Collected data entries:
____________________
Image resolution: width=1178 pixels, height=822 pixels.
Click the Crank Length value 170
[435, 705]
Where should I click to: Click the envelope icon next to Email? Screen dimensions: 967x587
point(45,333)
____________________
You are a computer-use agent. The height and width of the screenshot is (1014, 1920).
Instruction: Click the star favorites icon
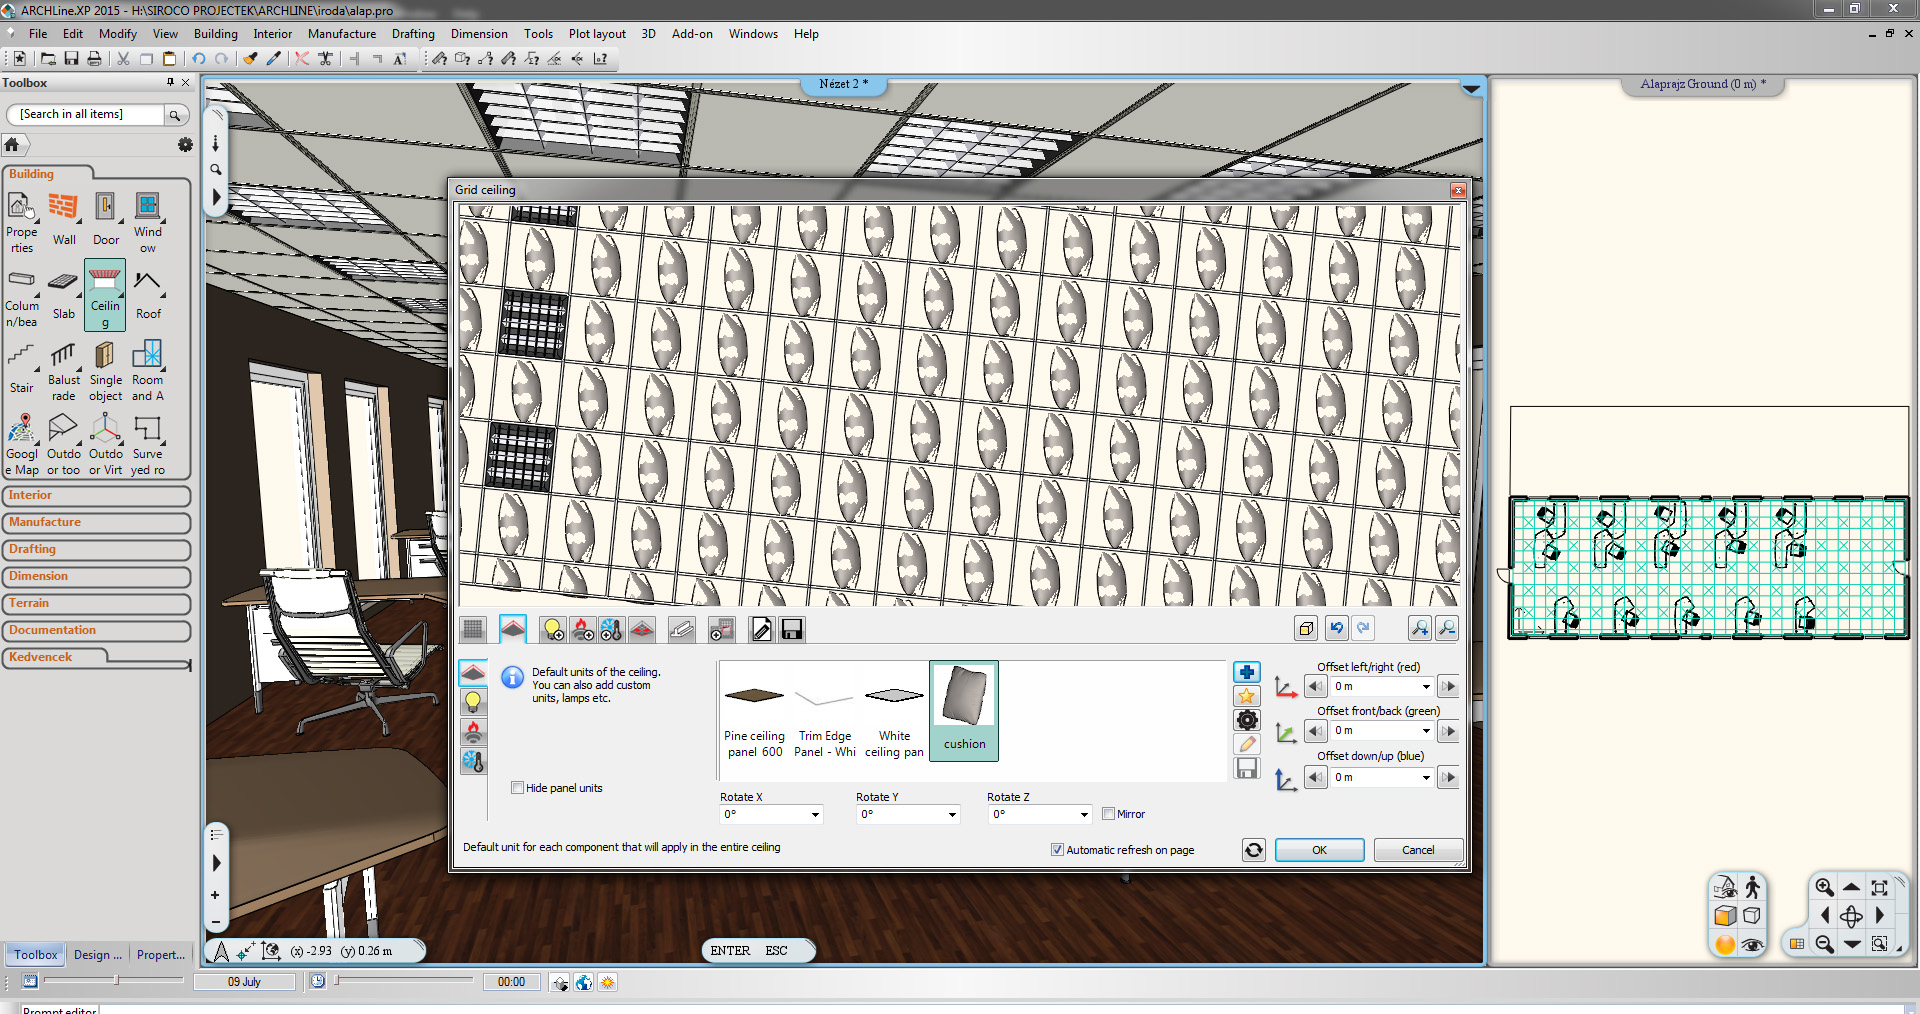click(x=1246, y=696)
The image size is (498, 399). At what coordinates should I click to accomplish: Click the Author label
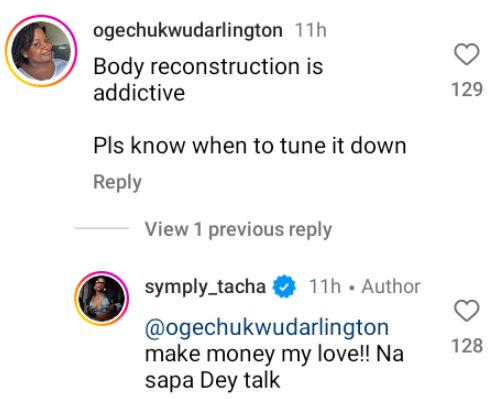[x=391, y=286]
____________________
What is the number of lines above that contain the word "height"? Answer with that number only.

### Task response
2